Example: A Nifty 24000 CE (Call) trading at ₹200 with Theta -5 loses ₹5 per day. In 10 days (if market stays flat): option worth ₹150. The seller collects ₹50 of theta.
⚠️ Important: Theta works for sellers but against buyers. Buying options close to expiry is extremely risky — time decay can destroy your premium even if you're directionally right but the move comes too slowly.
Vega: Volatility's Impact on Option Prices
Vega measures how much an option's price changes for a 1% change in implied volatility (IV). Options are expensive when IV is high and cheap when IV is low.
- India VIX above 20: options are expensive (high IV) — better to sell options
- India VIX below 14: options are cheap (low IV) — better to buy options
- Long Straddle/Strangle: benefits from rising Vega (buy before earnings/RBI)
- Short Strangle: benefits from falling Vega (sell after event-driven IV spike)

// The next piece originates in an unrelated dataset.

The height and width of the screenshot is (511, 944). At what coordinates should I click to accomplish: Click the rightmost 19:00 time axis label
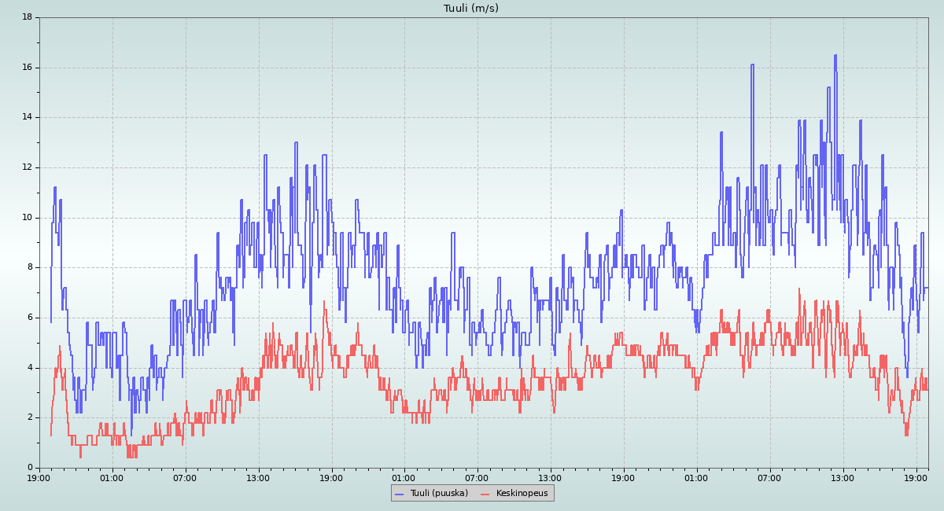916,478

Gamma: The Acceleration of Delta
Gamma tells you how quickly Delta changes. ATM options have the highest Gamma — this is why being short ATM options close to expiry is dangerous (called "Gamma Risk" or "Pin Risk").

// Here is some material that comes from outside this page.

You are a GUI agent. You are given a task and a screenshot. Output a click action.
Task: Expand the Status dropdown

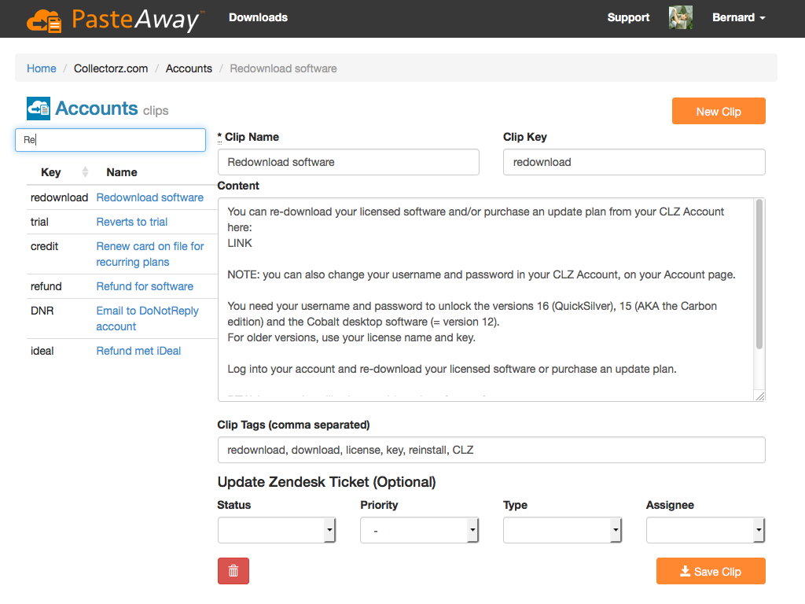277,531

Example: Nifty is at 24,000. You're short a 24000 CE with Delta 0.5 and Gamma 0.02. If Nifty moves to 24,100 (+100 points): new Delta = 0.5 + (0.02 × 100) = 0.7. You're now much more exposed than before.
Practical NSE Example: Selling a Strangle
Strategy: Sell 1 lot Nifty 24500 CE + Sell 1 lot Nifty 23500 PE (weekly expiry, Nifty at 24,000)

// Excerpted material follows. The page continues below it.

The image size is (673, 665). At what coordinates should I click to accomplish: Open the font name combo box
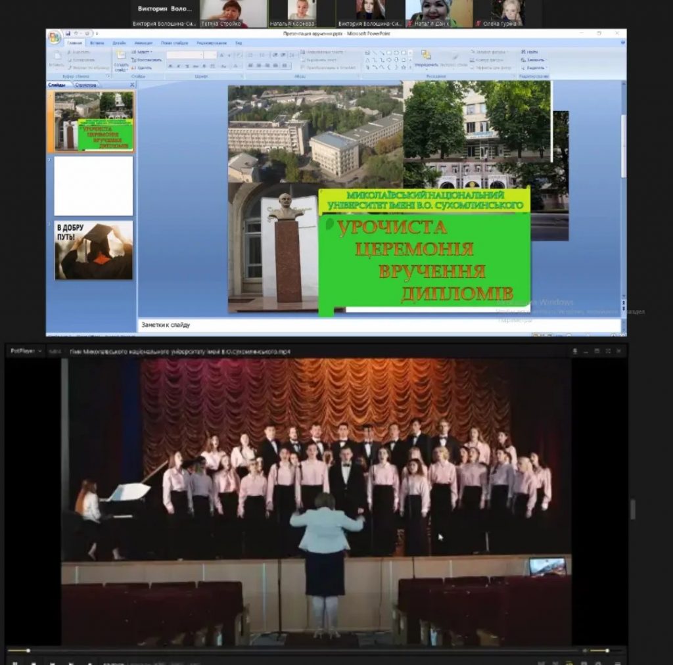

- Premium collected: ₹80 (CE) + ₹70 (PE) = ₹150 × 50 = ₹7,500 per strangle
- Delta: short 0.25 delta (call) + short -0.25 delta (put) = near delta-neutral
- Theta: collecting ~₹15–20 per day in time decay
- Risk: Nifty breaks 24,500 or 23,500 before expiry — losses can exceed premium
Key Takeaways
- Always check all four Greeks before entering an options position
- Theta is your friend as a seller — sell with sufficient time premium
- Monitor Vega: Don't buy options when IV is high (you overpay)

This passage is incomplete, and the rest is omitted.